ALABAMA LIBRARY ASSOCIATION STATEMENT ON BIRMINGHAM PUBLIC LIBRARY BUDGET CUTS

To the City Council and Mayor of Birmingham,

As the Executive Council of the Alabama Library Association, we strongly urge you to reconsider the proposed budget cuts to the Birmingham Public Library system and fund one of the most important resources the City of Birmingham offers to all of its citizens, especially the disadvantaged and the destitute. The planned cuts in services and furloughs to hundreds of essential employees will cause incalculable damage to the adults, students, and children who rely on the system’s materials, resources, services, and expertise to find employment, access the internet, research school projects, and literacy.

One might consider libraries in our communities a quiet asset, but they remain the undisputed advocate for the freedoms we enjoy as citizens of the United States of America. They house and quantify the depositories of thoughts, debates, history, development, and many other aspects that are the foundation of American society. From the archives detailing the Civil Rights Movement to picture books that teach a child to read, the library provides a place where we can learn to build things up, take things down, grow as a civilization, and transform our communities.

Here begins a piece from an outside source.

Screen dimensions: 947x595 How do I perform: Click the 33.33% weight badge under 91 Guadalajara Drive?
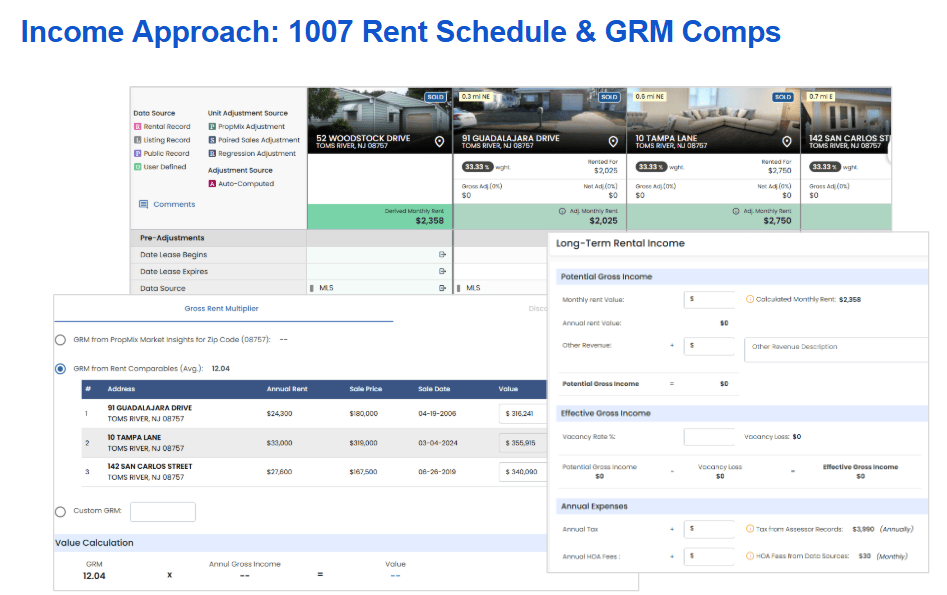[477, 167]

Undoubtedly, the COVID-19 pandemic has caused an intense financial crisis in the City of Birmingham due to the loss of needed tax revenue. Further, as Mayor and City Council, you have a duty to make necessary cuts to City services in order to balance the shortfall. The library system will likely need to absorb some of these losses. The proposed solution, however, requiring the furlough of most library employees, is simply horrifying and draconian in the extreme. It cannot advance as planned.

We ask you to reverse course on this action and fully fund the Birmingham Public Library and its nineteen locations. If you must cut funding for this crucial service, we ask you to allow the Library Board of Trustees to make the necessary reductions in the least damaging manner possible. Most of all we ask you to remember: your library is essential. Do not destroy it.